In total, you are liable to encounter up to six gaps in Original Medicare A and B.

“In Original Medicare, you’re looking at potential out-of-pocket expenses including a recurring deductible, daily copays, and unlimited coinsurance which, unfortunately, never stops.”


Understanding Requirements and Costs of Advantage Plans

Medicare Advantage Plans, also known as Part C plans, are an alternative to Original Medicare, provided by private insurance companies approved by Medicare.

To be eligible for an Advantage plan, you have to:

  • Be enrolled in Medicare Parts A and B
  • Pay the Medicare Part B premium, currently at $202.90 monthly
  • Live in the plan’s service area

Some costs associated with these plans include:

  • The Part B premium, which still necessary to keep your Medicare active
  • Copayments for services until you hit the plan’s annual max out-of-pocket limit. This could range from around $3,000 to approximately $10,000 per year depending on the specific plan.

Comparing Hospitalization Costs

Let’s compare hospitalization costs between Original Medicare and a typical Medicare Advantage plan. With Original Medicare, hospitalization cost is $1,736 for a 60-day stay. In comparison, an Advantage plan could have a daily copay of around $350 for the first six days.

This means you might actually pay more out-of-pocket upfront in comparison to Original Medicare, but any additional costs of services, including doctor visits while staying at the hospital, are taken care of by the Advantage plan.

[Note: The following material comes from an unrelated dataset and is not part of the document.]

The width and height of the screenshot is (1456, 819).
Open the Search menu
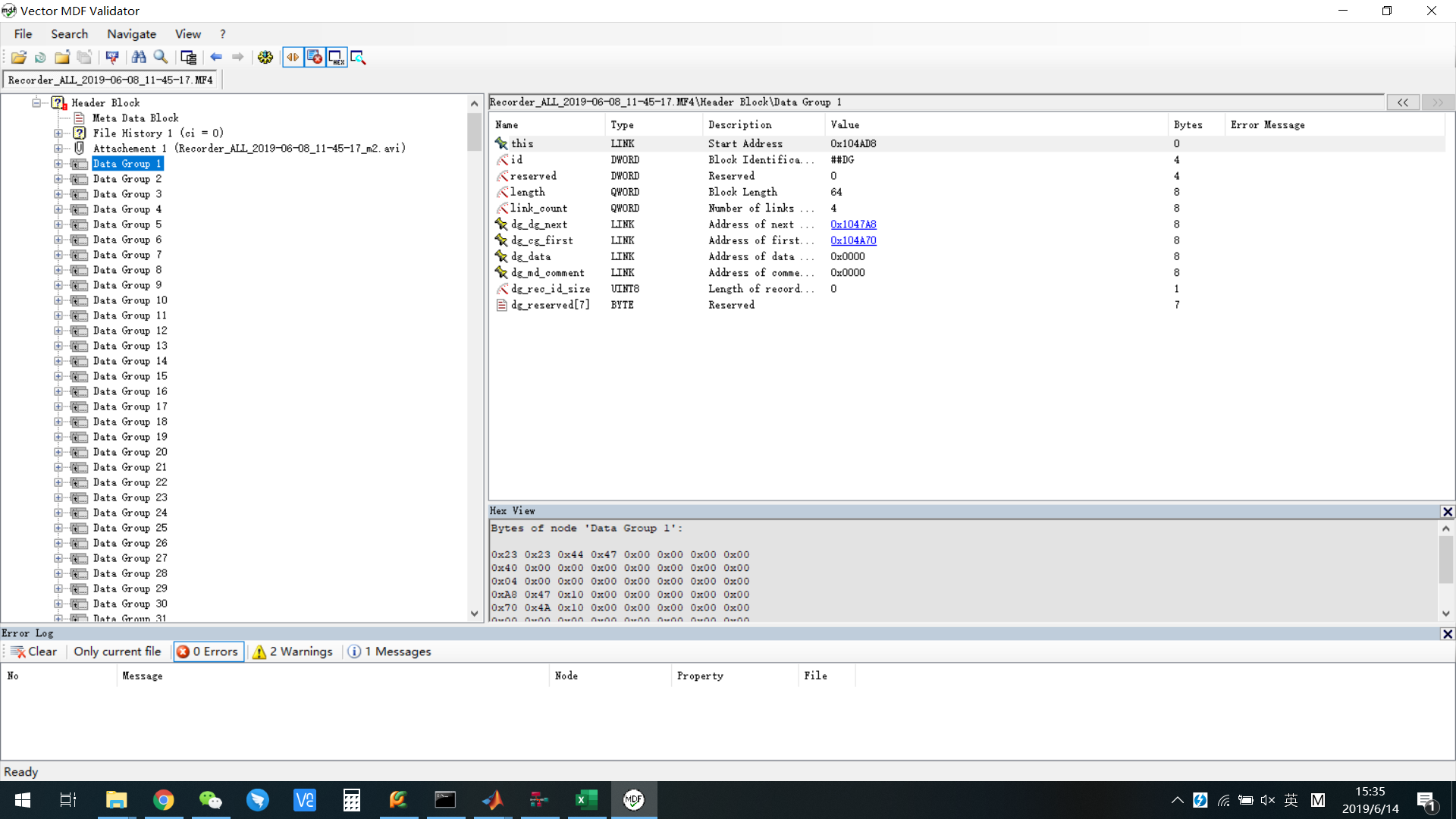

Wrapping Up: Which Plan Costs More?

Through this analysis, determining which plan costs more involves weighing the economic benefits of an Advantage plan against the freedom of choice and flexibility offered by Original Medicare. It’s clear that if hospital stays and regular doctor visits are a common occurrence, an Advantage plan could potentially be more economical. This is because it comes with a max out-of-pocket limit, whereas, with Original Medicare, out-of-pocket costs could snowball infinitely.

However, the flip side is the potential limitation of provider networks and the need for pre-authorizations built-in to most Advantage plans.

Ultimately, the decision should align with your health care needs, budget, and personal preferences. Assessing your medical history, preferred providers, and financial considerations will help guide you toward the Medicare option that strikes the right balance between cost-saving and healthcare freedom. Remember, the goal is to find the plan that suits your unique situation and provides you with peace of mind for your health and financial well-being.